As a level 10, there is nothing I can do to assist my friend in any way. I cannot make enough gold to help him out, because he makes more in a single daily. I cannot help him raid, or go into dungeons, or even quest without being a hilariously large burden. Nothing I can craft can help him either, unless he is a Roleplayer and enjoys having his veteran orc wearing copper armor. The only thing I can do is level up as quickly as I can in an attempt to catch up, at which point he'd probably already be in a raiding group and higher geared than me.

This is a relatively common system, and generally accepted as the standard in theme park MMO's. To be frank, it is a very unfriendly system. I have to put in hours and hours of work to be able to play with my friends at their level, or have them steamroll content for me which, though very helpful in leveling me up, is not the most exciting activity for either party. It is an intense barrier of entry: If I have friends who are already playing, then they have to wait for me to catch up or I have to play an eternal game of catching up to them. until we reach level cap.

Now, there are some systems that allow for leeway. City of Heros and Final Fantasy XI are two examples that allow a sort of temporary leveling system that brings you up or down, making the content you choose to tackle interesting and challenging for everyone. A very useful system, and I enjoy the no-hassle style of grouping it can bring, but it is simply a band-aid for the much larger problems levels bring.

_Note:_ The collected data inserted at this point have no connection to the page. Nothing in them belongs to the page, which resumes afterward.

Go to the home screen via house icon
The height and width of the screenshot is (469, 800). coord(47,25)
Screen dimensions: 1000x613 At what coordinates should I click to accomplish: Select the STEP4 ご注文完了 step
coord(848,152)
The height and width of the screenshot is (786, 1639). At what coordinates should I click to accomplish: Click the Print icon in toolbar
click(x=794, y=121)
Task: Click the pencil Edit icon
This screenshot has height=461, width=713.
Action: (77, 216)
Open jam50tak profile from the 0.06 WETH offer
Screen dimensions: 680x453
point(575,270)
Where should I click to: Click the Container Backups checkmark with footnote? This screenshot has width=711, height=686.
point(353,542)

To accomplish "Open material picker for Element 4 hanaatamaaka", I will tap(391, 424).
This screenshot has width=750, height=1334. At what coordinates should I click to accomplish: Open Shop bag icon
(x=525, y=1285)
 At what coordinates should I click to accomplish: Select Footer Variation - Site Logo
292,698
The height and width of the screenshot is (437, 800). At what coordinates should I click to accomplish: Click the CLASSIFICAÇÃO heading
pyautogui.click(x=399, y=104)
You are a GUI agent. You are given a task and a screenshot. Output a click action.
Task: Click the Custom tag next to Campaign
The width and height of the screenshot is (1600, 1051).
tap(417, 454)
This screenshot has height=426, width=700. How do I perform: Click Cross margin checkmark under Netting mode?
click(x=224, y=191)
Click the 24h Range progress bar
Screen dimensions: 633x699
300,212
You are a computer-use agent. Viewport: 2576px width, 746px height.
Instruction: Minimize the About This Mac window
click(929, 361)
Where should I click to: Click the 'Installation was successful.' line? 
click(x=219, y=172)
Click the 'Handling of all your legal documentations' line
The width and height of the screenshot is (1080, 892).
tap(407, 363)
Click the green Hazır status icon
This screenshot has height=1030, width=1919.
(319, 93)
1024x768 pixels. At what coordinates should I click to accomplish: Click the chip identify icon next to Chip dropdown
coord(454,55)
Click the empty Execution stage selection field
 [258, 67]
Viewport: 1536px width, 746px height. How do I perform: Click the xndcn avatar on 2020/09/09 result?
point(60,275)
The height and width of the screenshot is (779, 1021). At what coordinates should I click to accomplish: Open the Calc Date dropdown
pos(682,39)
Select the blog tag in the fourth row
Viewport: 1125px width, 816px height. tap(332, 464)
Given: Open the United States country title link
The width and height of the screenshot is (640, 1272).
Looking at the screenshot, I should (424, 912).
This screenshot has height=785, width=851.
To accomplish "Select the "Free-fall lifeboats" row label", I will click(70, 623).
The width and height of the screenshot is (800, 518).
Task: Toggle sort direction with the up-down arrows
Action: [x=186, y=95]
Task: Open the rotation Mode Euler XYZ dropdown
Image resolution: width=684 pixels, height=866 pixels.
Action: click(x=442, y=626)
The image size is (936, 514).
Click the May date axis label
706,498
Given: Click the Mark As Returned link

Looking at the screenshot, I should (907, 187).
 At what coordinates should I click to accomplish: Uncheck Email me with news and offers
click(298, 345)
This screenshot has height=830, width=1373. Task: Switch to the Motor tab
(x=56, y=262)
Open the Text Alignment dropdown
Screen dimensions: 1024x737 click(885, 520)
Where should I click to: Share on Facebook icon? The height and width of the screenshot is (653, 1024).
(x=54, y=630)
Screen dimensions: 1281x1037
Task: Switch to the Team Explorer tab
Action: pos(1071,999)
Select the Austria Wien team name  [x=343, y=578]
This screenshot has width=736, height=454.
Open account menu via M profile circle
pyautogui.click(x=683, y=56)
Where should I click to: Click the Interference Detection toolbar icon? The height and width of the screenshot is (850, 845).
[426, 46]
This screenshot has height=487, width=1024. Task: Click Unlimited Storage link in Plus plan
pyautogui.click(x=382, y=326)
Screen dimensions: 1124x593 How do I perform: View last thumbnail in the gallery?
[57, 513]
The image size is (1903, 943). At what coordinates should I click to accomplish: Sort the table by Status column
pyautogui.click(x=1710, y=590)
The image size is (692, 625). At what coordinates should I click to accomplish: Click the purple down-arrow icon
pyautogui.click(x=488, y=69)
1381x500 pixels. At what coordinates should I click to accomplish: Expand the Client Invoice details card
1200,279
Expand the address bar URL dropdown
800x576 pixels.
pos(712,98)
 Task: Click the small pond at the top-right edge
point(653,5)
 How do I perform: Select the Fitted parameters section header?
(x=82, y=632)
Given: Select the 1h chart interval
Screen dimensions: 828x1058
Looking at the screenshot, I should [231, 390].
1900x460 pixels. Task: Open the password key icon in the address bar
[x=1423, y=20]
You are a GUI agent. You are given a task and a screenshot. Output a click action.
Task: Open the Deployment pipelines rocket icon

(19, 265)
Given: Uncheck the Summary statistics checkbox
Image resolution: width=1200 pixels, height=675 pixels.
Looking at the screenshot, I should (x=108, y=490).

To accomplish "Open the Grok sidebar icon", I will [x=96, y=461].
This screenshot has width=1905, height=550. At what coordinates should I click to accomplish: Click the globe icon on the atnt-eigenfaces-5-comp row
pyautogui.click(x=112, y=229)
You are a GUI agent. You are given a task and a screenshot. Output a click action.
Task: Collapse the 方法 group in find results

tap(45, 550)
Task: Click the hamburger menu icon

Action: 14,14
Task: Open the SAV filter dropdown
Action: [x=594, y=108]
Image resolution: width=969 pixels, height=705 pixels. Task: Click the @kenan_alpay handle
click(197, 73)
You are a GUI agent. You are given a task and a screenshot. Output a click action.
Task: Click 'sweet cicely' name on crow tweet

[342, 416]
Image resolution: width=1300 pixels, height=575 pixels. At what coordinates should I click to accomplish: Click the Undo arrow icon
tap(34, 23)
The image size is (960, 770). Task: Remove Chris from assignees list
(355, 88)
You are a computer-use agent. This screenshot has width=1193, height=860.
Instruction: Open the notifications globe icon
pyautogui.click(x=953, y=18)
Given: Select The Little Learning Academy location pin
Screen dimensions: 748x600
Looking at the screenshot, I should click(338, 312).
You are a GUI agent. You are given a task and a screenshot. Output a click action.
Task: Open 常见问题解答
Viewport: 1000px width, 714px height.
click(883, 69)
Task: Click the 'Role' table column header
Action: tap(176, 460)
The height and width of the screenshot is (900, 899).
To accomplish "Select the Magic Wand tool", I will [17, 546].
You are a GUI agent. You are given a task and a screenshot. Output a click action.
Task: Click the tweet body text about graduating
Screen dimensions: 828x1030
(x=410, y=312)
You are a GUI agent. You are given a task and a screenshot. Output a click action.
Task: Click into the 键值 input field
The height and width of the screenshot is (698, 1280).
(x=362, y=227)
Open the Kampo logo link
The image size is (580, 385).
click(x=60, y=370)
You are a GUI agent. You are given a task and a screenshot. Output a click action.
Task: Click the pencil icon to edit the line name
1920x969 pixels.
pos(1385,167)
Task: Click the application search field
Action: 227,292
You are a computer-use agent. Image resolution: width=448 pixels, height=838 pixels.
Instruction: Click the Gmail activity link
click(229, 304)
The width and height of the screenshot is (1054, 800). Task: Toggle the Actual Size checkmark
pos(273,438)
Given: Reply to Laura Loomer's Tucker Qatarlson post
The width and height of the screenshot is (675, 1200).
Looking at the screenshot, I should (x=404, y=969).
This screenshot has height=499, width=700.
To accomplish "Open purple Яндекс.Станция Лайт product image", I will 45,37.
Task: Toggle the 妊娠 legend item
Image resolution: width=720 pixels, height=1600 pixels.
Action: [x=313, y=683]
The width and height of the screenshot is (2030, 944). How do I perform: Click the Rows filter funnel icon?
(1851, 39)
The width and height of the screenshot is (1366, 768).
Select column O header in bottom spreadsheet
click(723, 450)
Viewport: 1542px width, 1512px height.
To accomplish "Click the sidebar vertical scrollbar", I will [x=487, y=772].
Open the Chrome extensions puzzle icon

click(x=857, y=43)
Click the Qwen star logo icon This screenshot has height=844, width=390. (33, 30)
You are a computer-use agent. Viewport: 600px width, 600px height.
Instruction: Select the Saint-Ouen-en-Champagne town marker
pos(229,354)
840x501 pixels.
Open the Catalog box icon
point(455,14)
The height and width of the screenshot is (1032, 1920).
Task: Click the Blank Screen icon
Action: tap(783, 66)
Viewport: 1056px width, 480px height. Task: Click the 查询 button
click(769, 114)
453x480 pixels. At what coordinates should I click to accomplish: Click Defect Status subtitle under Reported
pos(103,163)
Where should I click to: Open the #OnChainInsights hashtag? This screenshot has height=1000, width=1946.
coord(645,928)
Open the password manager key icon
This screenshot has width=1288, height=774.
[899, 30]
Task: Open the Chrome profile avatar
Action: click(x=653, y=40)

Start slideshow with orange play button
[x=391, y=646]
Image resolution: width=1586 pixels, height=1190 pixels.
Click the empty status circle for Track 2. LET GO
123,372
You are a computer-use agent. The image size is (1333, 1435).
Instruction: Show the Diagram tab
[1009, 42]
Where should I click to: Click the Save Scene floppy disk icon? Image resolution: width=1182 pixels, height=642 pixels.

I wish I had more than an examination of the flaws of this system, but unfortunately I don't. Levels work because they are the most established system for measuring player power. Skill based systems offer a different method to handle this, but even that relies on levels: just levels in a certain skill. Levels are nice: I like easily knowing what challenge various creatures will present at a single glance. But when it comes to playing with my friends, the situation becomes more difficult than it ever should be for a Multiplayer game.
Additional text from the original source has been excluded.